Hinch Showbiz

Not quite the word

Not quite the word Photo Courtesy of: gordonfrostorganisation

IN A PREVIOUS LIFE on ‘foive to noine, foine and moild, 3Xwoy’ I got into trouble (yet) again with radio station management for my review of the new movie Grease.

I was cryptic. Said Grease was a tub of stale Brylcreem. The carpet strollers didn’t like it because 3XY had sponsored the premiere in 1978. I pointed out that didn’t preclude an honest opinion. I didn’t last long at 3XY.

I don’t know if I’ve improved with age but in a funny way Grease has. It helps that we now know all the songs and Travolta and Olivia Newton-John’s black leather finale has had more air play than a blooper roll.

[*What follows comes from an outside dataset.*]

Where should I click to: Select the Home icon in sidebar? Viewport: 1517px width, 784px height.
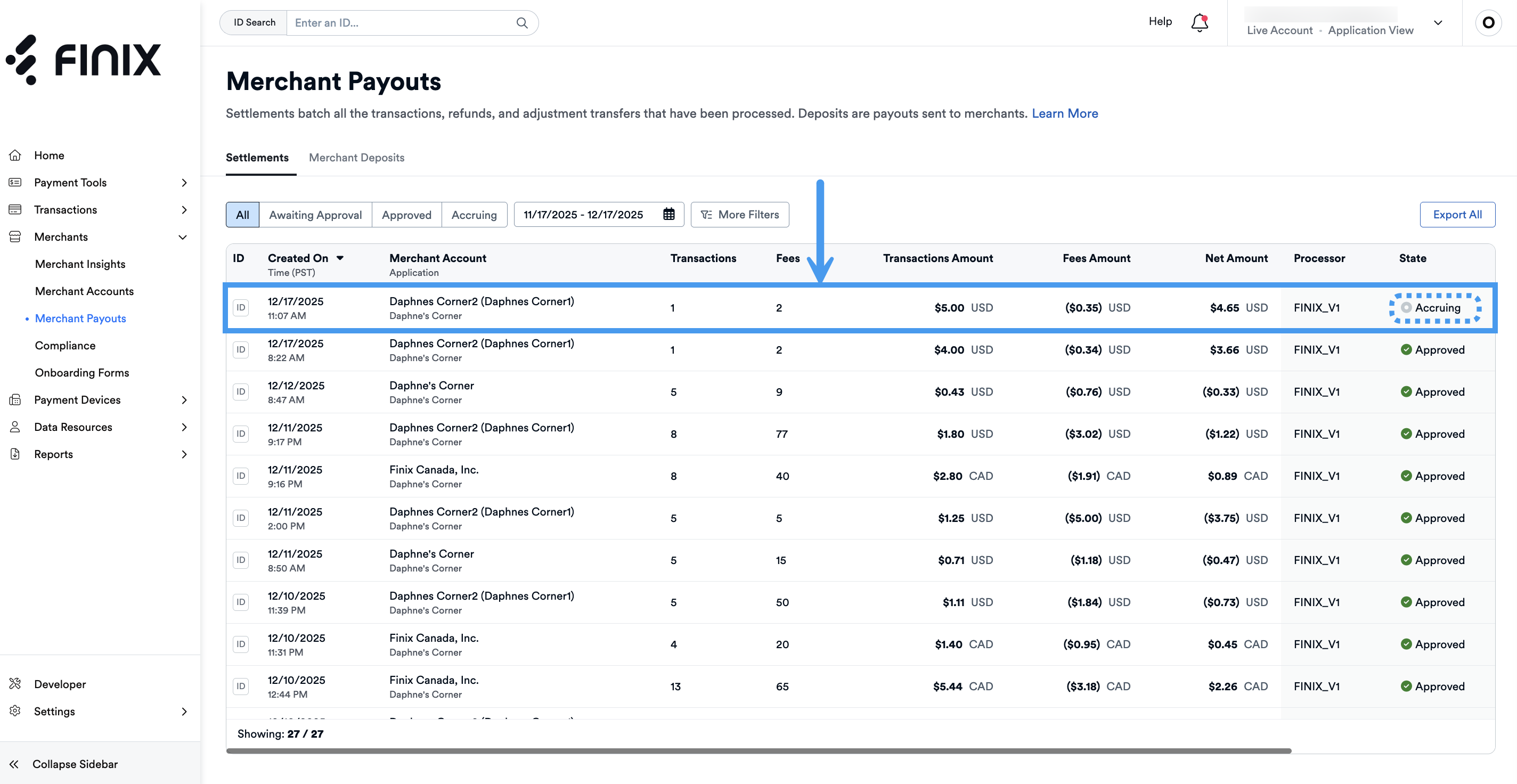pos(16,154)
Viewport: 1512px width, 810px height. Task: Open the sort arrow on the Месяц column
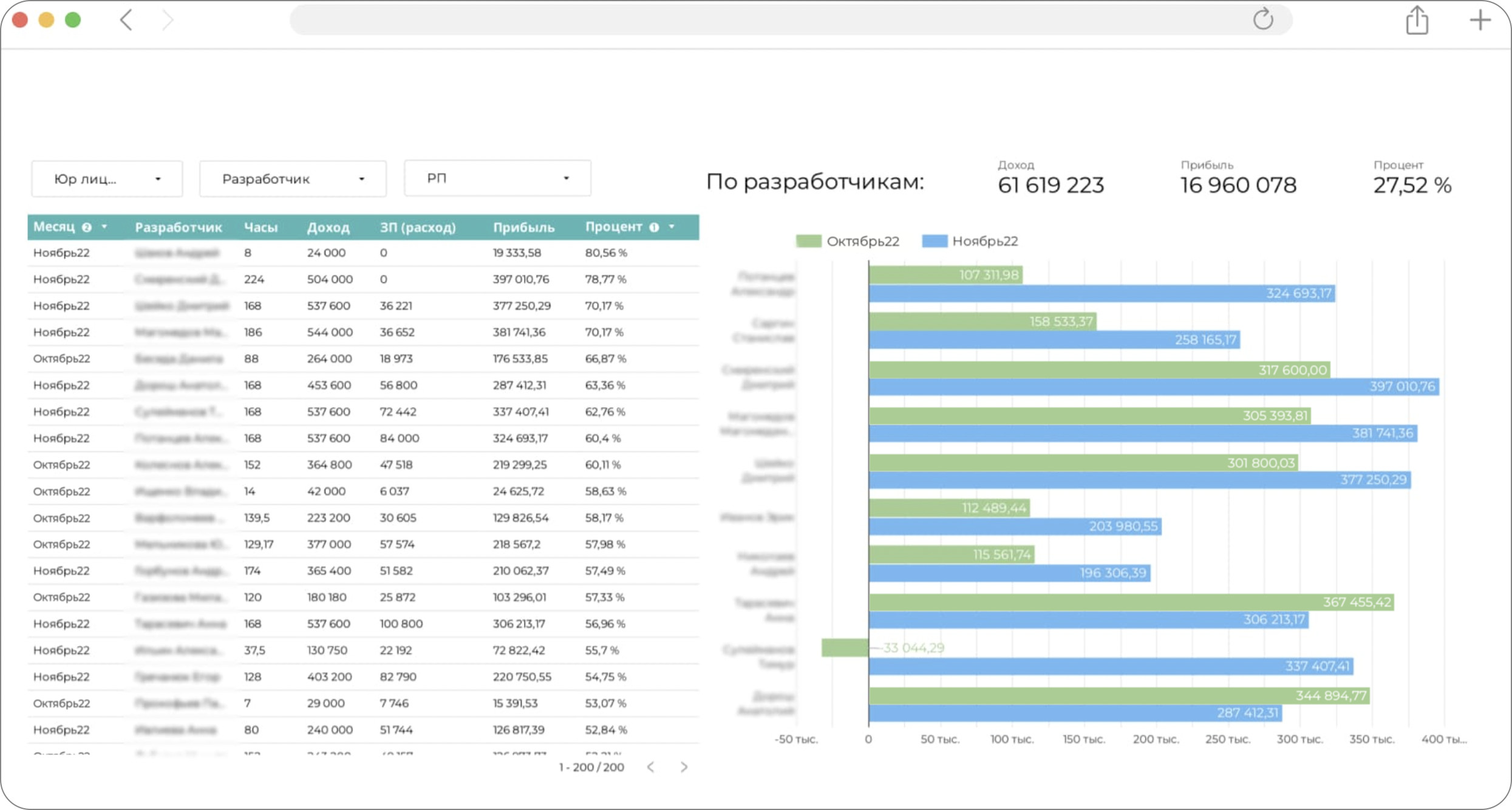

The umpteenth revival of the high school heartthrob musical is touring Australia and had its Melbourne opening on Sunday night at Her Majesty’s.

It got me wondering how tame and corny the original show must have been when it opened on Broadway in 1972. The main hit songs we can all sing along with now, weren’t in it. The Bee Gees’ Barry Gibb wrote Grease is the Word for the film. (It hardly gets a look-in for this revival). And our own John Farrar wrote You’re the One That I Want and Hopelessly Devoted to You for Livvy – as part of the string of ONJ hits he concocted.

Greased Lightnin’, one of the original songs, is the showstopper in the first half (an impressive performance by Stephen Mahy) preceded by an excruciatingly bad start to the show which could have killed this production in its tracks.

If this were an out of town tryout I’d be advising them to drop the opener. They gave a superfluous Val Lehman as the school principal the unenviable and impossible task of trying to get the audience to sing along in a make believe schoolroom. It was chalk-down-blackboard stuff.

Before that we had Bert Newton in a pre-opener, pre-pre-opener as the Chicago platter chatter man, Vince Fontaine. It sort of worked, although Bert’s American accent drifted back to more than a hint of old Moonface on 3UZ.

Later, they mercifully played down the DJ’s sleazy performance as guest MC at the high school dance, hitting on the female students. I mean, there was a 60-year age difference here. Still, it was great to see Bert, post-heart bypass treading the boards yet again.

They would have been better off opening the show with the fantastic elevated, brassy thumping band. Whack! Straight into the overture.

The star is Rob Mills, as the slick-haired, pompadoured, leather-jacketed school stud Danny Zuko. The Travolta role. Mills has become a musical trouper. Wicked, Legally Blonde and now Grease.

He dances, he sings, he swaggers. He has energy. Another crucial role well played is that of the school bike (as they used to say) Rizzo. That part has to work and Lucy Maunder gets it.

There is more sexual tension between Kenickie and
his hot-rod than Mills and Gretel Scarlett.

The show stopper of the second half, in fact of the show, shamelessly belongs to Todd McKenney. His Teen Angel’s Beauty School Dropout is fantastic. He milks it, even gets in a touch of Peter Allen. McKenney loves it, the audience laps it up, and by the end of the run in March that 3min 50+ seconds will be 13 minutes.

The showstopper should be You’re the One That I Want. The song that shows the Goody Two Shoes Aussie girl, Sandy, and her metamorphosis from Sandra Dee clone into a hot blonde lycra-clad sexpot. I can’t agree with the Herald Sun reviewer who said she transforms into a ‘smokin’ hot minx’.

You don’t get the feeling that he is the one that she wants. There is more sexual tension between Kenickie and his hot-rod than Mills and his romantic co-star Gretel Scarlett. To be fair, their Summer Nights duet is good.

In spots, too many spots, the machinery creaks and could do with a little grease. But the dance numbers are frenetic and physically full on.

This John Frost production has the legs for a big audience run – for all ages. Even people as old as Bert.